Athletics Director Ken Still said it’s too late for Fenway High slugger Luis Melo to appeal the decision that he’s too old to play.
The 20-year-old senior first baseman who hit a walk-off home run on April 27 to beat Charlestown, was alerted on Monday that he’s ineligible.
MIAA rules state that players older than 19 can compete as long as their birthday occurs on or after Sept. 1 of that year. Melo, who turned 20 in February, said his paperwork was submitted to BPS before the season. But Still said it’s too late in the season to appeal to the MIAA for a waiver.
“You have to do that at the beginning of the year,” Still said.
While Melo said his paperwork was in at the beginning of the season, Still said Fenway should’ve known to file for a waiver with the MIAA before the season.
“They knew I was 20 but let me play until today,” Melo, who repeated the first and third grades, said while sitting out Fenway’s victory against Dorchester on Monday.
Fenway coach Kevin Grogan appealed to Still on Tuesday.
“If he says he can’t play he can’t play,” Grogan said on Monday. “He’ll be my assistant coach.

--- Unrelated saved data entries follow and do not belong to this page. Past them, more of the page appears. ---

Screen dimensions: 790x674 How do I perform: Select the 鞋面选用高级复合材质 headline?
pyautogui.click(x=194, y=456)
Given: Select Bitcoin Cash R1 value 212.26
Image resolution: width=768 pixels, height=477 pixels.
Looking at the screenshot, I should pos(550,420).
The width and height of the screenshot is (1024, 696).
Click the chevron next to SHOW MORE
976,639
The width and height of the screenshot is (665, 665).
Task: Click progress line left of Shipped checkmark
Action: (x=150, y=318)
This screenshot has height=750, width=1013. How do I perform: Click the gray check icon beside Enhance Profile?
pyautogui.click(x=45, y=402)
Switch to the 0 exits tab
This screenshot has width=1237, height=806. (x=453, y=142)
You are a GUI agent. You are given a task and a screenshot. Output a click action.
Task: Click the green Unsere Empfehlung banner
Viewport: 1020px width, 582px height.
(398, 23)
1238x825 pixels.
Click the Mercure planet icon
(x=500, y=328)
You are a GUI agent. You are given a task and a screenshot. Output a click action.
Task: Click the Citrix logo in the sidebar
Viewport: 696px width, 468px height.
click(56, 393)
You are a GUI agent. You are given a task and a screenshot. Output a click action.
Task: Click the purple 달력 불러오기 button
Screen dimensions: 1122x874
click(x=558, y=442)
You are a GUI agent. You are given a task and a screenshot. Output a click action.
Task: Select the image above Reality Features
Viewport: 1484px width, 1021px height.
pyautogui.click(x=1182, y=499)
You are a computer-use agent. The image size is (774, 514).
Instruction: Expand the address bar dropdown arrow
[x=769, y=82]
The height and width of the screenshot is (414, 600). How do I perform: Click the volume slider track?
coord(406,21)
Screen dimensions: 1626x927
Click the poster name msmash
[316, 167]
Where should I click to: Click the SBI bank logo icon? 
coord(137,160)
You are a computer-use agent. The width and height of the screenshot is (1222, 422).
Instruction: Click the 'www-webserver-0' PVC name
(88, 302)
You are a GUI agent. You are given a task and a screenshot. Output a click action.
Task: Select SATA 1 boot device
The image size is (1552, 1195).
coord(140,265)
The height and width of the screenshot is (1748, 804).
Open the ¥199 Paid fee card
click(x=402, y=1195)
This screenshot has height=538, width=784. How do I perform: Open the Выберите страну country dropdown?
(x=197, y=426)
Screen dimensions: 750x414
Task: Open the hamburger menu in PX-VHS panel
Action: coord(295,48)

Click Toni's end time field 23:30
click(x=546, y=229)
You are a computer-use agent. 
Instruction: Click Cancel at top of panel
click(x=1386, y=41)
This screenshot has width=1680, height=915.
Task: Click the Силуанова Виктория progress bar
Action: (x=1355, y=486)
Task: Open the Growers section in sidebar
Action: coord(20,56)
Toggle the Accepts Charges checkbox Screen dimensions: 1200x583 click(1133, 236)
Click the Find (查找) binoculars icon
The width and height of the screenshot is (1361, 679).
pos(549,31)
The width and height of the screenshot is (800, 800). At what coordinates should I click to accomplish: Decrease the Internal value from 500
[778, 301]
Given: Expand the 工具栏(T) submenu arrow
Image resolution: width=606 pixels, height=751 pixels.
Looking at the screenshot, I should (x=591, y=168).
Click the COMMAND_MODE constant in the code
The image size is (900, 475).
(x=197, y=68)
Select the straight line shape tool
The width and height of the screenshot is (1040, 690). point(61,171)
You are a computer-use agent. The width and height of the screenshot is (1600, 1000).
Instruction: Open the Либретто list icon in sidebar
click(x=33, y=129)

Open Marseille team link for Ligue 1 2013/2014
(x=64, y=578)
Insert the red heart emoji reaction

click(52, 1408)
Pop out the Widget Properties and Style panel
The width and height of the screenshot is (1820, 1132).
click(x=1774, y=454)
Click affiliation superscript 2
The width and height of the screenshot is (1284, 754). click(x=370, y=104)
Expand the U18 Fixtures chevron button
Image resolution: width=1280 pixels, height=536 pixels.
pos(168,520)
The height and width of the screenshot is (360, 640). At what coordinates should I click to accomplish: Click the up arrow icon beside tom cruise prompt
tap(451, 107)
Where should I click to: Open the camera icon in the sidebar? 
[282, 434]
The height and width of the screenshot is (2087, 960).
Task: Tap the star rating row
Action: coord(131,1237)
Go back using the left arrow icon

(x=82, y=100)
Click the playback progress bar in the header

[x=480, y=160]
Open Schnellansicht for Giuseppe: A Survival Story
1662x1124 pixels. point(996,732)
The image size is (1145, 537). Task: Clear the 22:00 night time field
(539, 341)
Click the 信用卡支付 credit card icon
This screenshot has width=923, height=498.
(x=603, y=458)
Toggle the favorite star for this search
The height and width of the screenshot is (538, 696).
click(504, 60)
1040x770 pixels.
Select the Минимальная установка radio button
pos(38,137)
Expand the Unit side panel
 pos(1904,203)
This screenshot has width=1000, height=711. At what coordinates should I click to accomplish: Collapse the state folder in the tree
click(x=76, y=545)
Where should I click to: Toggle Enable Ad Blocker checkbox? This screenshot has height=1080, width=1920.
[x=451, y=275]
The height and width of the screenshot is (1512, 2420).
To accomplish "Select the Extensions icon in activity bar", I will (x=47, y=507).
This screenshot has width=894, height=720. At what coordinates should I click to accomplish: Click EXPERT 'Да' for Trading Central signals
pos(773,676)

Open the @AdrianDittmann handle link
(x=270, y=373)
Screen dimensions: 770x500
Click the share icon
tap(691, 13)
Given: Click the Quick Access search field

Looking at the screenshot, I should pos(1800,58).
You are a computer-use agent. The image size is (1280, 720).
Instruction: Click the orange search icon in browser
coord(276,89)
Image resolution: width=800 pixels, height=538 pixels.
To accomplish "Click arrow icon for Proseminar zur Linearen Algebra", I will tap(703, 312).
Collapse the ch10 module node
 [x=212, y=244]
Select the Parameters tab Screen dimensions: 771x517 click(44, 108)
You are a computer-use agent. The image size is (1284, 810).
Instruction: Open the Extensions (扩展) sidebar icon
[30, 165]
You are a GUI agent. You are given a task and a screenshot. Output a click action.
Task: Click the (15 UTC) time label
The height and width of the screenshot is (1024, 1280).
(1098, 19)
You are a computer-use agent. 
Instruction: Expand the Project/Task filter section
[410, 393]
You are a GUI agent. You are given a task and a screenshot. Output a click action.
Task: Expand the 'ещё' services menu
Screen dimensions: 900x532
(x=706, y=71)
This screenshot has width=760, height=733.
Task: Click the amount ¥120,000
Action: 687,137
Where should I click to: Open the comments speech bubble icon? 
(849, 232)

He’s a good kid. I like him. I want him to stick around.”
Melo hopes to play for Bunker Hill Community College in the fall.
“The thing I’m most upset about is other people get away with it,” Melo said.
Still said it’s difficult to police but he’ll investigate a situation if it’s brought to his attention. He said his department catches about 10 to 15 similar cases each year.
“Every situation for us is different,” he said. “We have over 5,000 kids. [We] do a good job but of course there’s slippage. We got coaches putting down the wrong dates, cheating of course, and coaches who forget.
“Since I’ve been on the job we’ve been able to pay a little closer attention to it. You don’t know what a headache it is with people who fight it. Coaches want people to play and they try to find little wrinkles. So it’s not as easy as people think it is.”